Autosomal Dominant Polycystic Kidney Disease (ADPKD) is a significant hereditary condition affecting the kidneys, characterized by the formation of numerous cysts. Early diagnosis is pivotal in managing this condition effectively. [4] Symptoms often manifest in various forms, with haemorrhage within the cyst, haematuria (blood in urine), and hypertension being common indicators. Cyst haemorrhage, occurring in about 60% of cases, can present as either gross or microscopic haematuria, particularly if the cyst connects with the collecting system. The sudden onset of hypertension in at-risk individuals warrants immediate attention and thorough evaluation. [5] Ultrasonography stands out as the primary diagnostic tool due to its accessibility and cost-effectiveness. Additionally, extra-renal complications, such as cardiovascular issues, demand careful screening, including blood pressure monitoring, echocardiography, and screening for intracranial aneurysms (ICAs) in high-risk individuals. [6]
Management of ADPKD involves a multi-faceted approach. Lifestyle modifications, including sodium and calorie restriction, hydration, and dyslipidaemia management, play a crucial role regardless of disease progression. Medications like angiotensin-converting enzyme inhibitors and angiotensin receptor blockers are frontline therapies for hypertension control. Tolvaptan, a promising drug, offers a disease-modifying treatment for patients at risk of rapid kidney function decline. It is a vasopressin receptor antagonist that specifically targets V2 receptors and disrupts the reabsorption of free water, influencing osmolarity as well as the expression of aquaporins, which are transmembrane osmoregulatory proteins, leading to effective reduction in cyst growth rate and total kidney volume. Certain studies also propose the use of mTOR inhibitors for controlling ADPKD, considering the role of polycystin-1 and polycystin-2 malfunctions and mutations activating mTOR and increasing cell growth. Rapamycin is a popular mTOR inhibitor which can be used in this regard. [7] For those requiring renal replacement therapy, transplantation remains the preferred option when feasible. Haemodialysis and peritoneal dialysis serve as suitable modalities when transplantation is not immediately available. Regular monitoring, early intervention, and a comprehensive treatment strategy are essential in managing ADPKD effectively, ultimately improving patient outcomes and quality of life. [8]

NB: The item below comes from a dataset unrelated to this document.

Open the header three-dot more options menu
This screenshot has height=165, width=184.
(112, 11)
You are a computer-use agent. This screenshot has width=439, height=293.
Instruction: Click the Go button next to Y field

The insights gained from this case study aptly underscore the critical need for standardizing the management approach to hypertension concurrent with haematuria, ensuring comprehensive consideration of all potential aetiologies, including congenital or hereditary conditions, especially in cases with a strong familial predisposition. The array of symptoms stemming from a missed diagnosis or inadequate management of Autosomal Dominant Polycystic Kidney Disease (ADPCKD) encompasses a myriad of factors, encompassing individual behaviours and environmental influences. It is crucial to emphasize that this case study strongly advocates for the thorough evaluation of hypertensive patients presenting with haematuria to identify renal parenchymal pathologies. Nonetheless, this evaluation should not be limited solely to renal parenchymal aetiologies, owing to a distinct possibility of concurrent extrarenal manifestations of ADPCKD. These include mitral valve prolapse, cerebral aneurysms, diverticulosis, as well as hepatic and pancreatic cysts. Therefore, a clinical approach addressing both renal and extrarenal manifestations is essential for effective and efficient management.